CIBC purchased the stake in American Century in 2011 for about US$848 million and jettisoned the asset Monday after it was determined that gaining majority control was unlikely.
“Recognizing that a path to control was not going to be available over time, we made the decision to work with ACI to monetize our investment,” CIBC chief executive Victor Dodig said in a statement. “Through this divestiture we will further strengthen our strong capital position and we are moving forward with a clear set of strategic priorities to drive our long-term growth.”
At an investor day in October, CIBC executives said private banking and wealth management are key targets as of the country's fifth largest bank moves to expand its presence in the United States.
The bank has been shopping for a while, but demand for assets in the market segment where CIBC wants to buy has driven up prices.
The sale of the American Century stake will add about 50 basis points to CIBC's common equity tier one ratio, a key measure of the bank's capital cushion, which was last reported above regulatory requirements at 10.8 per cent.

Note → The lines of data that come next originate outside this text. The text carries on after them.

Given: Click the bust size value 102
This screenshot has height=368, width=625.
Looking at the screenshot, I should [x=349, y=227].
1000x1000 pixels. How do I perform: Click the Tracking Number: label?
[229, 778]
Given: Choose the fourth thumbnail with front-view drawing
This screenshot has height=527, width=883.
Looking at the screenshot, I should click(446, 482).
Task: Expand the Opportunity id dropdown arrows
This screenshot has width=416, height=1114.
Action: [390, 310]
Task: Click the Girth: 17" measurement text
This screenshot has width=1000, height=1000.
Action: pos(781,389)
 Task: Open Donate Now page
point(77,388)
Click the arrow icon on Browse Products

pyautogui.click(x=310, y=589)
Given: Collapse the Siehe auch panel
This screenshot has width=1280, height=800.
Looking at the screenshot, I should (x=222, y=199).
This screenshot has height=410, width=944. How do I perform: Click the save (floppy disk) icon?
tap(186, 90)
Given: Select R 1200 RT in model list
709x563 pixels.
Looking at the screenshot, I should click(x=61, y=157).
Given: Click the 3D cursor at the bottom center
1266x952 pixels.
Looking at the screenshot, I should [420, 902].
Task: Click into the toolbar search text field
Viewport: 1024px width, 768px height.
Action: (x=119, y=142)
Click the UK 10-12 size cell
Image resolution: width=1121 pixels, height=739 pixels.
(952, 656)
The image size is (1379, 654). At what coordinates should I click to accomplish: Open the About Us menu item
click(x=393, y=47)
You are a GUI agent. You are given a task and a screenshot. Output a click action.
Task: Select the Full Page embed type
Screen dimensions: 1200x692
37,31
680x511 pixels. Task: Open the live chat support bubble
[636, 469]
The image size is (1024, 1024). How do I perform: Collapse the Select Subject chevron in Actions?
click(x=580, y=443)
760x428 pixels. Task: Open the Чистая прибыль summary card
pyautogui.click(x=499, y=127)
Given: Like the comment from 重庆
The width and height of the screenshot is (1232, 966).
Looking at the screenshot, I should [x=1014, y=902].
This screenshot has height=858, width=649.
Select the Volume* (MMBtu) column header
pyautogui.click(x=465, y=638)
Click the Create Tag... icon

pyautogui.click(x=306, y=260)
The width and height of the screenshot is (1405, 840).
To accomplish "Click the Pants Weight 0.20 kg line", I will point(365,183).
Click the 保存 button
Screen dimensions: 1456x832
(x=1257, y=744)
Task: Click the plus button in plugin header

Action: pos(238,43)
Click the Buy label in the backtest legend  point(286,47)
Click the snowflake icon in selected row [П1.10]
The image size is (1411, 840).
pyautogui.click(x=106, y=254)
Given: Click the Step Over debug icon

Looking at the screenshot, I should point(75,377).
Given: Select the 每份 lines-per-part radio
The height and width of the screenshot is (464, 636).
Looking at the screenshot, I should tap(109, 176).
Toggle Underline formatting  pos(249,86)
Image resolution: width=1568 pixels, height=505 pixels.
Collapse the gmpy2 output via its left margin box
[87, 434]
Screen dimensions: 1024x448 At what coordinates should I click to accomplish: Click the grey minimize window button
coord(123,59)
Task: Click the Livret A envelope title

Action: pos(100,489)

CIBC World Markets bank analyst Rob Sedran said the bank would have around $2-billion in “excess capital,” which could be used to fund acquisitions, with a CET1 ratio of 10 per cent.
The cost of getting this excess capital, however, is the loss of about two per cent of net income from American Century, a “drag” that will persist “until that cash can be redeployed,” the analyst wrote in a note to clients.
In terms of acquisitions, Sedran said CIBC has been seeking to build a wealth management “franchise” in the United States, which was difficult with a minority position in American Century.
“Without that path to control, it was always going to be difficult to weave it into an integrated U.S. wealth management strategy even though the asset had been performing well,” Sedran wrote.
The minority stake also limited potential buyers, so “when this opportunity arose we decided to move now,” a CIBC spokesperson told the Financial Post.
The bank's management has stated a desire to focus on the ultra-high net worth wealth management segment, which could include some commercial or corporate business.
“If the goal is to help fund a pivot towards the private banking side, this sale is a longer-term positive since it reduces the need for fresh equity in a deal,” Sedran said. “However, in the short term, the market's reaction is likely more focused on at least the perception that acquisition risk is elevated.”
Barclays Capital Inc. analyst John Aiken said he views the divestiture of American Century, which provides an internal rate of return of 11 percent, as a “modest positive” for CIBC.
In a note to clients, Aiken said the sale represents a “fork in the road,” rather than a retreat from the United States or the wealth management segment.